# Page
☆ ☆ ☆ ☆ ☆ ☆ ☆

Background information
- Born: Morris Cummings April 6, 1955 (age 70) Clarksdale, Mississippi, United States
- Genres: Blues, blues rock
- Occupations: Musician, singer
- Instruments: Vocals, harmonica, guitar
- Years active: Late 1970s–present
- Labels: Icehouse Records
- Website: myspace.com/blindmississippimorris

= Blind Mississippi Morris =

American blues musician (born 1955)

Blind Mississippi Morris (born Morris Cummings; April 6, 1955 in Clarksdale, Mississippi, United States) is an American blues musician.

==Life and career==
Cummings became blind at the age of four, a victim of congenital glaucoma. Morris became a solo blues performer on Beale Street, and his current backing band is called the Pocket Rockets.

Morris comes from a musical background; his cousins, Robert and Mary Diggs, led the Memphis Sheiks, while his aunt, Mary Tanner, played with the Harps of Melody. Morris is also a cousin of Willie Dixon. He was named as one of the 10 best harmonica players in the world by Bluzharp magazine.

☆ ☆ ☆ ☆ ☆ ☆ ☆

# Listed records
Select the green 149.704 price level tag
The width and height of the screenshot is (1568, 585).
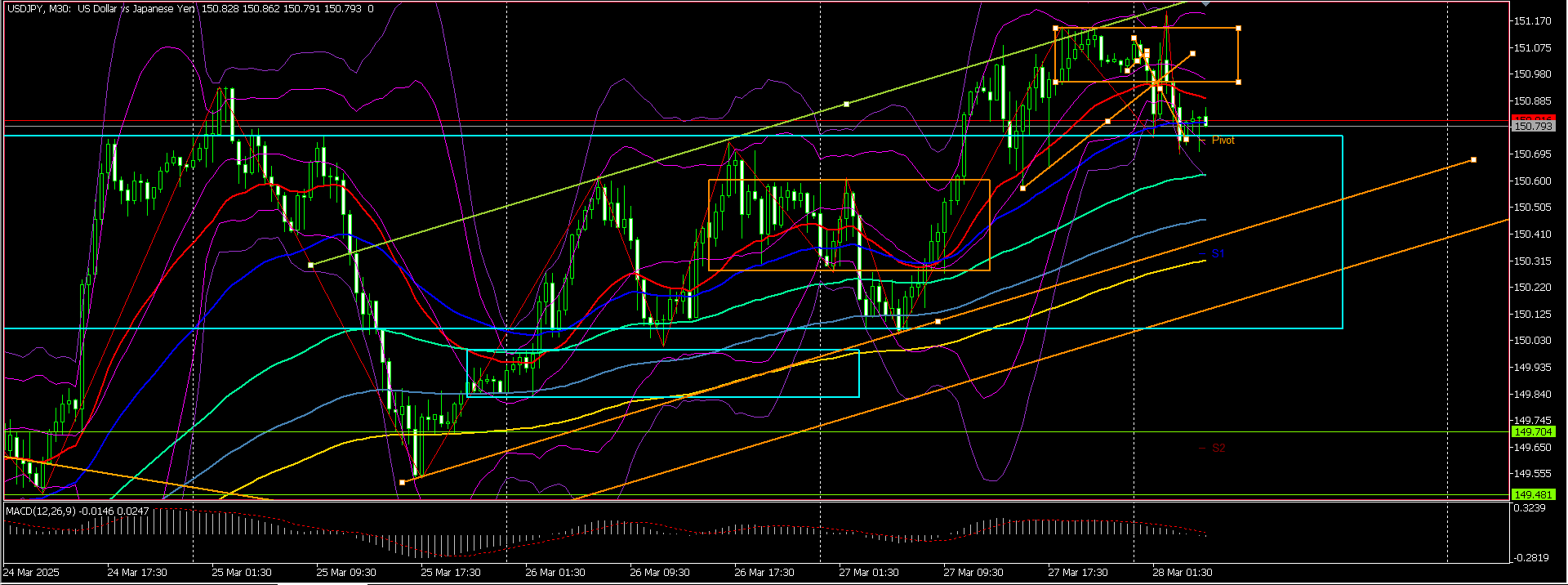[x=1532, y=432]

☆ ☆ ☆ ☆ ☆ ☆ ☆

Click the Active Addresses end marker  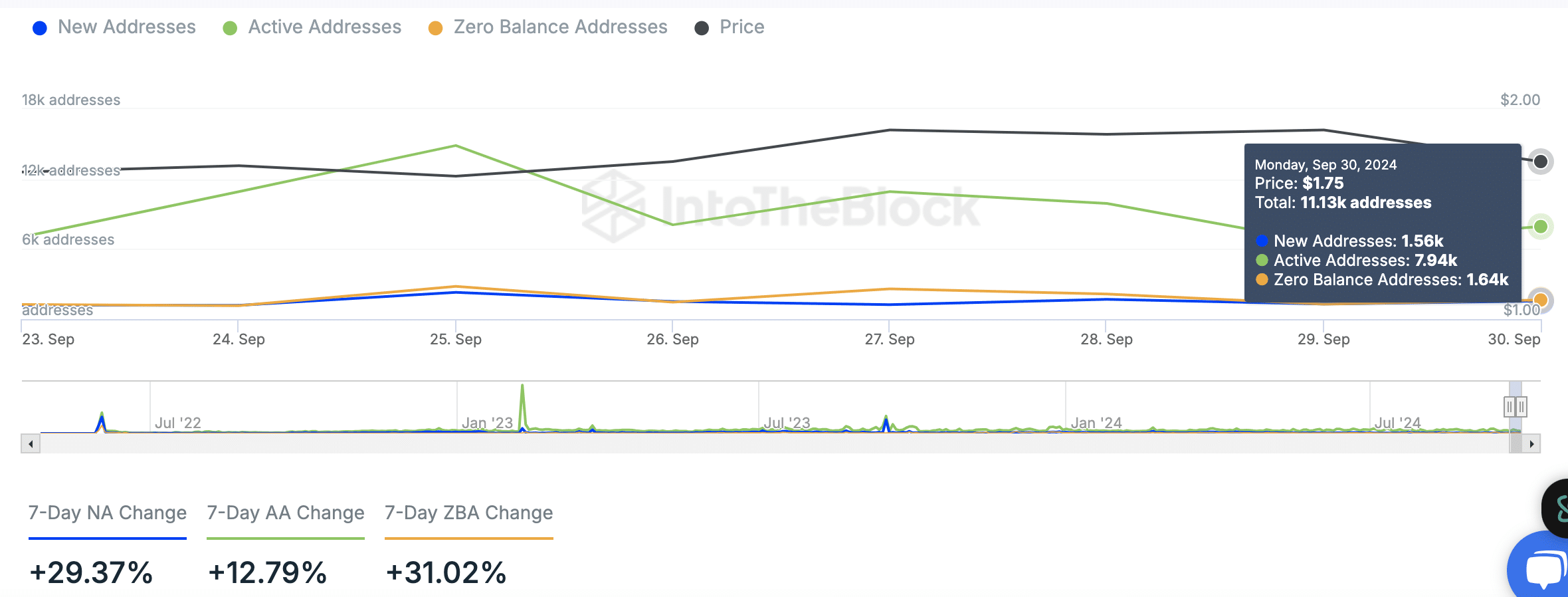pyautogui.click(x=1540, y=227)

☆ ☆ ☆ ☆ ☆ ☆ ☆

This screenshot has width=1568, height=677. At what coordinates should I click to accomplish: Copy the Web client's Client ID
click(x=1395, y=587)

☆ ☆ ☆ ☆ ☆ ☆ ☆

Update the passage of the text about Blind Mississippi Morris that opens with the words containing "American blues musician (born" and closes with "by Bluzharp magazine.", replacing "backing band" with "touring band". The data have no connection to the text about Blind Mississippi Morris.

American blues musician (born 1955)

Blind Mississippi Morris (born Morris Cummings; April 6, 1955 in Clarksdale, Mississippi, United States) is an American blues musician.

==Life and career==
Cummings became blind at the age of four, a victim of congenital glaucoma. Morris became a solo blues performer on Beale Street, and his current touring band is called the Pocket Rockets.

Morris comes from a musical background; his cousins, Robert and Mary Diggs, led the Memphis Sheiks, while his aunt, Mary Tanner, played with the Harps of Melody. Morris is also a cousin of Willie Dixon. He was named as one of the 10 best harmonica players in the world by Bluzharp magazine.